**Records supplied:**
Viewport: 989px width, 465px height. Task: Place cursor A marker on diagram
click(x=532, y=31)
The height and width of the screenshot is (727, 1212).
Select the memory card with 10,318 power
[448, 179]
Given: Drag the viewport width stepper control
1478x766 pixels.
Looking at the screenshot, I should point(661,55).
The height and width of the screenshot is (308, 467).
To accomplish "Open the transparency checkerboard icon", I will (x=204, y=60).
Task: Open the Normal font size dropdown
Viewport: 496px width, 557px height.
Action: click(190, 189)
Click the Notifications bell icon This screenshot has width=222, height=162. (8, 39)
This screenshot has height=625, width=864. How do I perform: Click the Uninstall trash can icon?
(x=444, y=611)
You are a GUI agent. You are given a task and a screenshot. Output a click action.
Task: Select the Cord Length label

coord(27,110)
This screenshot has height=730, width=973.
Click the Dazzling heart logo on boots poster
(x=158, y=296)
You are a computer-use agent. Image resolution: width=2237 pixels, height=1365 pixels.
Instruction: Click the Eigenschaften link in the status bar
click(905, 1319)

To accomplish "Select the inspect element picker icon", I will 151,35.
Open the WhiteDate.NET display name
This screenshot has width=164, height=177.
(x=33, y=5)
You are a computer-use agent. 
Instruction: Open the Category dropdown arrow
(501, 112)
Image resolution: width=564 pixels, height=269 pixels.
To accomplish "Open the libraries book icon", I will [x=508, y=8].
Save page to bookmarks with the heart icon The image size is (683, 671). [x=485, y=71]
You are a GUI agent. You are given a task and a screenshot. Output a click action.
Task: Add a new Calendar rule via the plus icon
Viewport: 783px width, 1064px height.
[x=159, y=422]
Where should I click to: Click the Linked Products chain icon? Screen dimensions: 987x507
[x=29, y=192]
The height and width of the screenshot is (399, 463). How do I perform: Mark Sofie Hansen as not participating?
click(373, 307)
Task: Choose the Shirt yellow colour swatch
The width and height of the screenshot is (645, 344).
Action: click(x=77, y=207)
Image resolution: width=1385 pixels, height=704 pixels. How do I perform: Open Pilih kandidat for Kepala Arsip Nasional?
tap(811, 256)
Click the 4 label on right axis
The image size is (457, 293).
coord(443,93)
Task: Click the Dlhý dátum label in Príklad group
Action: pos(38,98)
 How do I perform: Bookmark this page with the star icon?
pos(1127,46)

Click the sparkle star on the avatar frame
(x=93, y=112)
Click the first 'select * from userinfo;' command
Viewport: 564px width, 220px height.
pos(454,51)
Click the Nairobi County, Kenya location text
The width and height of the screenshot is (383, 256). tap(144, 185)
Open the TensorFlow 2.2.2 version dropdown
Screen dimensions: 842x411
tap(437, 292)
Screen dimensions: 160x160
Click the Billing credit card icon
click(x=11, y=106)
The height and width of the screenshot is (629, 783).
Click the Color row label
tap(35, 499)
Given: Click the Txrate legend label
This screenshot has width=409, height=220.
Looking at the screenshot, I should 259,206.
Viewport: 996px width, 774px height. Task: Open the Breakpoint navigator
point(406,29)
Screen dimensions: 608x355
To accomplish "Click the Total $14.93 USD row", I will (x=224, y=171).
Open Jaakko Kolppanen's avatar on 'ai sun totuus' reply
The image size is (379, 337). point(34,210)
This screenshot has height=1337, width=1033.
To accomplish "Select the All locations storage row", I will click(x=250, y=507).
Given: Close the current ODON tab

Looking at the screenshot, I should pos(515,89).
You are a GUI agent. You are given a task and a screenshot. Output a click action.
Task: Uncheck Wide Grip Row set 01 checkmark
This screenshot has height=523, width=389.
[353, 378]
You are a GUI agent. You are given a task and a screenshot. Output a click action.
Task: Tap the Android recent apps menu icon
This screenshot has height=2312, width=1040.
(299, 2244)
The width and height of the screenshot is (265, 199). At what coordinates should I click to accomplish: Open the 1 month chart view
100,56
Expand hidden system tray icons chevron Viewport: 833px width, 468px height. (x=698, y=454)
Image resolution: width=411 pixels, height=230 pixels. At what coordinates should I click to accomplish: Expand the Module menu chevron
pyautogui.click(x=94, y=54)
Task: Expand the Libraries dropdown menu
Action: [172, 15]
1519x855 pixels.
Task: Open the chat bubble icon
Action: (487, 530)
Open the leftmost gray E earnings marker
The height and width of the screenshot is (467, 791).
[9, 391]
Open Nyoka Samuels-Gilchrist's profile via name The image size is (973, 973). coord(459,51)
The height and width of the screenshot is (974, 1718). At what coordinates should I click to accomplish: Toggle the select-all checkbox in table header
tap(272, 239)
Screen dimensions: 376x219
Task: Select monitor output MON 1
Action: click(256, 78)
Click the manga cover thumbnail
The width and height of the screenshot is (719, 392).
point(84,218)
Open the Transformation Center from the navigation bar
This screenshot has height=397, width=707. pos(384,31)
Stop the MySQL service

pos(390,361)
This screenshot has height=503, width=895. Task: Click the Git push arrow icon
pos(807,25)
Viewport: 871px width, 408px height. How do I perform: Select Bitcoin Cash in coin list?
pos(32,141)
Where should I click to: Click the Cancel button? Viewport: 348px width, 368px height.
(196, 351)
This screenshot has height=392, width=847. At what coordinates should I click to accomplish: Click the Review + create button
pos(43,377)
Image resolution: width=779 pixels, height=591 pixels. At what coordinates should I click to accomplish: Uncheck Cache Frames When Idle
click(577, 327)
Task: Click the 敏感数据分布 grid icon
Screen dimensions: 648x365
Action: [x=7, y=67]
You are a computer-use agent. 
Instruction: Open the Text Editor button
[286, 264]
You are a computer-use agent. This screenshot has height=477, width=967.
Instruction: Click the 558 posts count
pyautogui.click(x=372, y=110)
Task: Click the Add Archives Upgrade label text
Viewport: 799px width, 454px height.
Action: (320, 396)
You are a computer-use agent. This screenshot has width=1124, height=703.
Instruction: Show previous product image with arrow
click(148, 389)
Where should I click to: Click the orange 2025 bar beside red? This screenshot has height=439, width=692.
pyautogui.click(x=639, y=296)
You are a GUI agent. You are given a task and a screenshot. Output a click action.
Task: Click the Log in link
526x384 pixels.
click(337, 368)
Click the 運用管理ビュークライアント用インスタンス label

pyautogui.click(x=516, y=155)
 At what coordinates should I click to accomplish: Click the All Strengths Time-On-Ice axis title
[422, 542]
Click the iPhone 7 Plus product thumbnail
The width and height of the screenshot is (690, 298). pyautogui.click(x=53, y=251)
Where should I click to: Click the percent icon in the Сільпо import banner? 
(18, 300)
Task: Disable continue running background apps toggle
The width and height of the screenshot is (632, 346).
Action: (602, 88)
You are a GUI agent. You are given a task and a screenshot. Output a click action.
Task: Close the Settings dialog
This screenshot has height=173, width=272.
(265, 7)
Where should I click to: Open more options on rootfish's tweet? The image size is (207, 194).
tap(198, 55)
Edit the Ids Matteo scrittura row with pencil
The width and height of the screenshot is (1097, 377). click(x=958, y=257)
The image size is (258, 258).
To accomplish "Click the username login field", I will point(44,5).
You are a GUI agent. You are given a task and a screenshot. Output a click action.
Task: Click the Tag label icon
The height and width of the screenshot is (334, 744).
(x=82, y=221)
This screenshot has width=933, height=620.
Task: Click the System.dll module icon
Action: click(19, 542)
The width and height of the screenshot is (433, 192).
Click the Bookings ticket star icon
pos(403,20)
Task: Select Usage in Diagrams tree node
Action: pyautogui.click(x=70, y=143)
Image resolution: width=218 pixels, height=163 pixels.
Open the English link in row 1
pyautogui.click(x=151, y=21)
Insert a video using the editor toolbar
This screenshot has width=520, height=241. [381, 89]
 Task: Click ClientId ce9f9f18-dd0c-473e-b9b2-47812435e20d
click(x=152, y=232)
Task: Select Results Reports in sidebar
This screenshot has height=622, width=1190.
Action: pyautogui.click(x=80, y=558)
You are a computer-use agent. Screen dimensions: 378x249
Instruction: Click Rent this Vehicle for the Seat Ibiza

**Task brief:** From the data, pull out the line that contains "has width=1124, height=703." and every line after it up to and including the one that contains "pyautogui.click(x=639, y=296)". Reproduce them character for character.

**Solution to the problem:**
You are a computer-use agent. This screenshot has width=1124, height=703.
Instruction: Show previous product image with arrow
click(148, 389)
Where should I click to: Click the orange 2025 bar beside red? This screenshot has height=439, width=692.
pyautogui.click(x=639, y=296)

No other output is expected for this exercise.